その決め方にチンチクリンの早乙女が文句を言っていた。早乙女は多分、体育館で試合している八重樫を見やすい、同じ体育館で試合するバスケットボールに出たかったようだけど、女子のやっかみもあって賛成多数で否決される事になってしまった。
八重樫って結構イケメンだし、女子たちに人気があるんだよな・・・。
△△△
「ゴール前走って!」
「うわっ! ペッペッ!」
「泥が目に入ったっ!」
小雨は降る中のサッカーの授業は泥試合の様相を呈してしまった。
クラスの中で唯一のサッカー部員である田村がリベロというポジションで司令塔をし、足の早い俺と依田をツートップにしてカウンターを決めるという作戦でやっていた。
サッカーの事は良く分からないけれど、味方がボールを取ったら全力で走って、上がってきたボールに追いついて、相手ゴール目掛けて蹴るという作戦は分かりやすくてすぐに馴染めた。
ただ、泥濘んだグラウンドに足を取られて滑るわ、跳ねた泥が目に入るわ口に入るわで今日の練習は結構大変だった。体操着どころか下着も全てグッチョリと濡れてしまったので、換えの下着を持ってないので下は水着でも着て帰った方が良いかもしれない。
この秋雨前線が北に位置するようになると、プールで泳ぐことは出来なくなりプール納めとなる。水泳部の冬シーズン到来は間近となっていた。
「オフサイドトラップには注意してね」
「はいよ」
「了解」
守備を固めた味方が自陣地で相手のボールを奪ったあと、俺と依田の走る方に向かってボールが蹴り上げるのだけれど、そのボールが蹴られた時に俺や依田の前に相手チームの選手がゴールキーパーだけだとオフサイドと言われる反則行為でファールになってしまうらしい。
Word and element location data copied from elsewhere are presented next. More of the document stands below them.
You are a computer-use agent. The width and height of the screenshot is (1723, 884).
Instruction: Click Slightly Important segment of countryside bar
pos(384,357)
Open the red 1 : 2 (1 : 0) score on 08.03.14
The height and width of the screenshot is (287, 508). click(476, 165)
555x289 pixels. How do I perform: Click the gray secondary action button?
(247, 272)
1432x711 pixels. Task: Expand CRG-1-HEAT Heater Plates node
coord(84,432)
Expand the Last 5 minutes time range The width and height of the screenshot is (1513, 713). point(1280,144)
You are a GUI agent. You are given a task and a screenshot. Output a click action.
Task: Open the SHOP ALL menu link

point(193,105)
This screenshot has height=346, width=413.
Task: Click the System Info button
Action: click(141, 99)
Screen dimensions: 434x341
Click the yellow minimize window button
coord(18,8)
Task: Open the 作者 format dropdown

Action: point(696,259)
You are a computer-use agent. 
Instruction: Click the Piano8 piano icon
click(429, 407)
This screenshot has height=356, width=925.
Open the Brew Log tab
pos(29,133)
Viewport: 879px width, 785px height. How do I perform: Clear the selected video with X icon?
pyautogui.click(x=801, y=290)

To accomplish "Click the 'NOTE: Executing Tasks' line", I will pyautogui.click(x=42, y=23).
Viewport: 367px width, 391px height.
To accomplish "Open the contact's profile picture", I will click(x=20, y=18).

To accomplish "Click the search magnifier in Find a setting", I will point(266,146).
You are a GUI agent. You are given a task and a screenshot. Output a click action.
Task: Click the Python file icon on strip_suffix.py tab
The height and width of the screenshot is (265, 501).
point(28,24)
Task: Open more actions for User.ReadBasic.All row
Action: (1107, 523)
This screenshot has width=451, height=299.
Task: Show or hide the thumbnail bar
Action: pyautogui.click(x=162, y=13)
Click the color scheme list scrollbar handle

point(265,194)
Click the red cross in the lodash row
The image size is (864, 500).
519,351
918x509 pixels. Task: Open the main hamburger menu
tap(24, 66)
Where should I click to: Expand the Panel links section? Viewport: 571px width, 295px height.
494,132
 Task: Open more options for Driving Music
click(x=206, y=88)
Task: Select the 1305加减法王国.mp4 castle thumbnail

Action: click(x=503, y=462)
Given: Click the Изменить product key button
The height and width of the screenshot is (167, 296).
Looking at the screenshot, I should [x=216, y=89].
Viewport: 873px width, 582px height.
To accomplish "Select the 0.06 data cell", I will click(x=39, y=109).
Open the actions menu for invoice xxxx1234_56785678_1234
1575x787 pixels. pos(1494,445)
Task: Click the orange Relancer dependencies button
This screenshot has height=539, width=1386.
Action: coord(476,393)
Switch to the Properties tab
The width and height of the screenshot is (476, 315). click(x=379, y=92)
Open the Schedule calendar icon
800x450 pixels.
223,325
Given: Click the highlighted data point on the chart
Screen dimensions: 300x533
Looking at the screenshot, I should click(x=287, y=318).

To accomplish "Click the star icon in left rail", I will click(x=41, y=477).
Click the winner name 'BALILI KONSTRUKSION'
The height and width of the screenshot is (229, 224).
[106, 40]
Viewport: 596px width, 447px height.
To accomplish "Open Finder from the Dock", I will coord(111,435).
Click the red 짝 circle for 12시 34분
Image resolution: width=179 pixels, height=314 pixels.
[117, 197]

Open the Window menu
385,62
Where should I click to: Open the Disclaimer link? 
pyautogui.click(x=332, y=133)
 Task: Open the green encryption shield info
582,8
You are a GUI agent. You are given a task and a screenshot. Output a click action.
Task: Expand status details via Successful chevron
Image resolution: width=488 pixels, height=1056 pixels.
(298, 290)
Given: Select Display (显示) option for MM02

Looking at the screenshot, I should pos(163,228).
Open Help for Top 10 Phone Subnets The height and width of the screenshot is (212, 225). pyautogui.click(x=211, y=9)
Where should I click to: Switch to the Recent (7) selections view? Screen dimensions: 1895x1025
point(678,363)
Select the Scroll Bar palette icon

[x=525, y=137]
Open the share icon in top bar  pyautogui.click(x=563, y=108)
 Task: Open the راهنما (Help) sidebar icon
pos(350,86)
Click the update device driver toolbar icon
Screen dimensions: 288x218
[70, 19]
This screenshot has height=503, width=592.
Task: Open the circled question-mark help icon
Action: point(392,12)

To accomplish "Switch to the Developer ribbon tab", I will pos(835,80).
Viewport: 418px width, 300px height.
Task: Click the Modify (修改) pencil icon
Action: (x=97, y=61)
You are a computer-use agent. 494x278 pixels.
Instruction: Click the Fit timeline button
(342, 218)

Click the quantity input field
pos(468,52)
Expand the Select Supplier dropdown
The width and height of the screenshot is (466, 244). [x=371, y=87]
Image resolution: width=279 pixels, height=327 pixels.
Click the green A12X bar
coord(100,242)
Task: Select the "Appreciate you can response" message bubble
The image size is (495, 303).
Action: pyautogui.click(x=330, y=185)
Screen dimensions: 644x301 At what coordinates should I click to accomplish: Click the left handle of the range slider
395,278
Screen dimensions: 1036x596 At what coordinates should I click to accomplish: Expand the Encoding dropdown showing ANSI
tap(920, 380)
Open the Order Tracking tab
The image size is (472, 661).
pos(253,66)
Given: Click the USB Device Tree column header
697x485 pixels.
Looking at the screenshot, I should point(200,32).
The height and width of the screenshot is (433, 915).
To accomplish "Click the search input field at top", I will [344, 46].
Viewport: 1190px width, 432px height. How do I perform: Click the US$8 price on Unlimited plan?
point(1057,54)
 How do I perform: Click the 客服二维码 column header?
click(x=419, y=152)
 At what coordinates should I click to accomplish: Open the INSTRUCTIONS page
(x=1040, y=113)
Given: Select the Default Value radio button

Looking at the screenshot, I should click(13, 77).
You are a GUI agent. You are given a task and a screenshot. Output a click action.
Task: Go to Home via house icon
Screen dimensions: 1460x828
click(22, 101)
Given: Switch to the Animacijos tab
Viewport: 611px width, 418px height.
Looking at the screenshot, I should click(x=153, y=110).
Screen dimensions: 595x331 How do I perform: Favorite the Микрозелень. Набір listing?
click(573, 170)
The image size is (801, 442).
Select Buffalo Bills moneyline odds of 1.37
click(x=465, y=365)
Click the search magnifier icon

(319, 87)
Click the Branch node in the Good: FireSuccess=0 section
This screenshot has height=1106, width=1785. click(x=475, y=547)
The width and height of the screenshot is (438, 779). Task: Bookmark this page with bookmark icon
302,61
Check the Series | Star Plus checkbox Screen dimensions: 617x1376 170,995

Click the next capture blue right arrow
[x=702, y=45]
とはいっても審判役も素人がしているので、その判別が出来ないのかファールが取られる事は無いのだけれど、サッカー部の田村はきちんとルール通りの戦術を厳命していた。スポーツ大会の当日は、サッカー部員が審判役をするので、ちゃんとファールを取られるからというこちらしい。
田村は小学校の時から少年サッカーをしてきたけれど、今まで一度も公式試合に出た事が無いらしい。けれど部活は休まずずっと参加するほどサッカー好きで、だからこそサッカーに対する姿勢はとても真面目だった。そんな田村の指示だから俺や依田も真面目に聞き、きちんと田村の戦術通りに動く練習をしていた。
そのおかげか、授業で対戦している2組には連戦連勝で、当日結構良いところまで勝ち上がれるのでは無いかと思っていた。